What Is a Legacy System?
In simplest terms, a legacy system or legacy application is an outdated piece of software you use for a crucial business process. In most cases, this software was state-of-art at the time you got it and offered a lot of innovative features that improved a process.
As time goes by, though, new systems came along that offered better features or a more robust feature set that would benefit your business. Even worse, the system can’t handle new types of files that have become industry standard.
Unfortunately, the old piece of software is so critical to maintaining a business process that you don’t dare try to replace it. You worry that even the attempt would cripple your business during the changeover process. It’s estimated that the average retailer spends 58% of their IT budget on maintaining legacy systems.
Even worse, these systems often lack any kind of support from the company that originally developed them. For example, you don’t get security updates for the software. That can leave your company vulnerable to hackers that know about exploits in the software found after the developers stopped offering support.
In some cases, dependence on that software can make it difficult to grow your business.
The rise of cloud computing with its cloud-based applications and even cloud-based infrastructure has made the problem of legacy systems even more relevant.
Many legacy systems aren’t designed with the cloud in mind. You can’t simply dump the old software onto a server and expect that it will work, even if the server offers solid virtualization.
Most software is built around certain kinds of hardware architectures. The older the software, the less likely it is that it will function properly on modern hardware. So, instead of a smooth transition, the software will likely throw up error after error if it runs at all.
Businesses run into similar problems trying to get legacy systems to integrate with modern business software. Think in terms of analytics systems, enterprise resource planning, and customer relationship management systems.
Given how important these kinds of systems are to business decision-making, a lack of integration can become a strategic weakness.
What is Legacy Modernization?
It’s important to know that legacy modernization isn’t a single process or approach. Rather, it’s something of a catch-all term for a set of processes that let businesses make those legacy systems more useful or provide an alternative.
Let’s look at some of the considerations and options involved.
There are several crucial considerations a business must take into account when choosing a modernization strategy. Some of the main points are:
Take complexity as an example. The business must weigh the difficulty in implementing a given strategy.
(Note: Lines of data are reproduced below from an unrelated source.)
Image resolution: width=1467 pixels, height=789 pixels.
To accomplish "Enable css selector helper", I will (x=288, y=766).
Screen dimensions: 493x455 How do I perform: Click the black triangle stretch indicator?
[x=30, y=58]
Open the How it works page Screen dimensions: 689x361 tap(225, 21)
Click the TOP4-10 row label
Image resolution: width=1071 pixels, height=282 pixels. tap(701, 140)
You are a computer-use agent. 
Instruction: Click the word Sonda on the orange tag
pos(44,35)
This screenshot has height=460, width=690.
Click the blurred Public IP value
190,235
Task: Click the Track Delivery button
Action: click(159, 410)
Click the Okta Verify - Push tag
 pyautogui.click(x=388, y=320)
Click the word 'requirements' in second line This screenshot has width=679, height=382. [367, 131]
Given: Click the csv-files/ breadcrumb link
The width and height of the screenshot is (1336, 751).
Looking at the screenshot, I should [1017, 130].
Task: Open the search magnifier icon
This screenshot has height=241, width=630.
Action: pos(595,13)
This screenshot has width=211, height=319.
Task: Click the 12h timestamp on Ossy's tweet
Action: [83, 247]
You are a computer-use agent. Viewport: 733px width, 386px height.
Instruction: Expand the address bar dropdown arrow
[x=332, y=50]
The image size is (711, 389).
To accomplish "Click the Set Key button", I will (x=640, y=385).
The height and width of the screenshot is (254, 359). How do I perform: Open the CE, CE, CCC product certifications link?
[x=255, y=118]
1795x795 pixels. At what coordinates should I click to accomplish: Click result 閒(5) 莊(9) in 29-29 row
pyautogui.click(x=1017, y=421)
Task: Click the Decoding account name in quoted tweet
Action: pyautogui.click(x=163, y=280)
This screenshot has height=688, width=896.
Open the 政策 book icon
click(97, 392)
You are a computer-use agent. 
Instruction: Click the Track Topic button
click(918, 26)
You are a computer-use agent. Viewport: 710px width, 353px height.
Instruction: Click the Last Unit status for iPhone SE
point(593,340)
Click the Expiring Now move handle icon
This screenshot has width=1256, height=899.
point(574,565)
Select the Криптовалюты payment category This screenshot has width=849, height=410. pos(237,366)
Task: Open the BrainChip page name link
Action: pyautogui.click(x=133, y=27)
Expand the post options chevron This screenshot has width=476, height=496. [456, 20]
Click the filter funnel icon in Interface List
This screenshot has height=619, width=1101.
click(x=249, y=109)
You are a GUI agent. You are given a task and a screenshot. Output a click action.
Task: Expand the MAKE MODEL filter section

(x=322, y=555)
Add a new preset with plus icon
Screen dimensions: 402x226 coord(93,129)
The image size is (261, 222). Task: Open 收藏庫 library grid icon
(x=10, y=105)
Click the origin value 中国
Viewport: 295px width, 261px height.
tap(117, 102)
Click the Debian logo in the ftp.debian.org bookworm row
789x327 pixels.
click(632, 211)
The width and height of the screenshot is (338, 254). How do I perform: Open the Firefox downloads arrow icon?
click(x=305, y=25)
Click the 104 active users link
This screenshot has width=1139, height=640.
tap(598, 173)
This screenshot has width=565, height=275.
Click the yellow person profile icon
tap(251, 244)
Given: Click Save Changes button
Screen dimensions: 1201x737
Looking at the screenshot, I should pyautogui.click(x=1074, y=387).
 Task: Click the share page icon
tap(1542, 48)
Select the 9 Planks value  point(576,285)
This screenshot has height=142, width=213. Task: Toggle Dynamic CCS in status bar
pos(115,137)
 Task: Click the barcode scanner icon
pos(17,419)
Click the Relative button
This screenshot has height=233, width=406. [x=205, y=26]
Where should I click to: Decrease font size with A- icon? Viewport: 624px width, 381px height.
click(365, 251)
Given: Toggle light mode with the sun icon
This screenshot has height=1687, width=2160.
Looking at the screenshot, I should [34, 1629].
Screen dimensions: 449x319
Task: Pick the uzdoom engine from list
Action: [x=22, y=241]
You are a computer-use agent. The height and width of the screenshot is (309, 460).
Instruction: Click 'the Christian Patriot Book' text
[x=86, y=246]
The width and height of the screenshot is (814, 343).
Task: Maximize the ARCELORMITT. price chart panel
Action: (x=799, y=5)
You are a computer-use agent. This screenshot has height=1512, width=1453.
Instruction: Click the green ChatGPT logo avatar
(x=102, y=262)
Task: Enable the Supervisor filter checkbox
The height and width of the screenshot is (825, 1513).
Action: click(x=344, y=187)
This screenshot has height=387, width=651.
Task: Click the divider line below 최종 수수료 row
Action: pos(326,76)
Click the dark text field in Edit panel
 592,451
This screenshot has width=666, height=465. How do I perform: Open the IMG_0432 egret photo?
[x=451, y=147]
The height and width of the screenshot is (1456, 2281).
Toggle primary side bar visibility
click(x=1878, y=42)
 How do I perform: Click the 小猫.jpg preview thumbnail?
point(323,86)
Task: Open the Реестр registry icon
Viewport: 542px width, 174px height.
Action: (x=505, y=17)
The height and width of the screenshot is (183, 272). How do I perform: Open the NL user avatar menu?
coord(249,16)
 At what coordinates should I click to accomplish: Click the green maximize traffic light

Writing custom software that lets the legacy system provide data or receive data from other systems may sound complex on the surface. Yet, the complexity of that may well pale in comparison to the prospect of rewriting the code to work on new hardware architecture.
Not surprisingly, increases in complexity often signal increased risks and costs.
Businesses must also weigh which modernization option will preserve the functionality of the legacy system. There is no point in modernization if the effort will cripple key features of the software.
Legacy Modernization Approaches
There is no single correct approach to legacy modernization. There are, however, seven main approaches that a business can employ. Let’s take a brief look at each.
Encapsulation is a kind of trick that comes out of object-oriented programming. Basically, you put the original program in a kind of bubble that lets the business access the data or features using an API. That lets the business move critical information out into modern applications.
In some instances, all other options become prohibitively expensive, complex, or expensive. In that situation, abandoning the old software and moving to a new system becomes the best option.
Rehosting means deploying the software, as is, in a new environment. That might mean in the cloud or simply on modern hardware. This only works if the software can function properly in the new environment without changes.
Many legacy systems run on outdated platforms, such as a Unix system or even a COBOL system. Replatforming means moving that software onto a contemporary platform, such as Windows, and making minor changes in the code to let it function on that platform.
The refactoring approach looks for ways to improve the existing code, typically in the backend. It does this without any meaningful changes to its feature set or functions.
The rewriting approach starts from ground zero and writes all new code. The end goal is a system that provides the exact same features and functions but does so on modern hardware.
Some businesses know that they will either close down operations or get acquired in the near future. In those cases, it makes more sense to stick with the existing system rather than spend the money on modernization.
The right strategy will depend on a business’s goals, IT infrastructure, and finances. Consulting with a legacy modernization company can also provide clarity.
Legacy Modernization and Your Business.
The longer a business sticks around, the more likely it will face problems with critical but outdated software. In those situations, the business must consider legacy modernization options.
Without modernization, the software will become less and less compatible with modern systems. That lack of compatibility will hamper crucial business decisions that rely on robust data exchange between its various systems.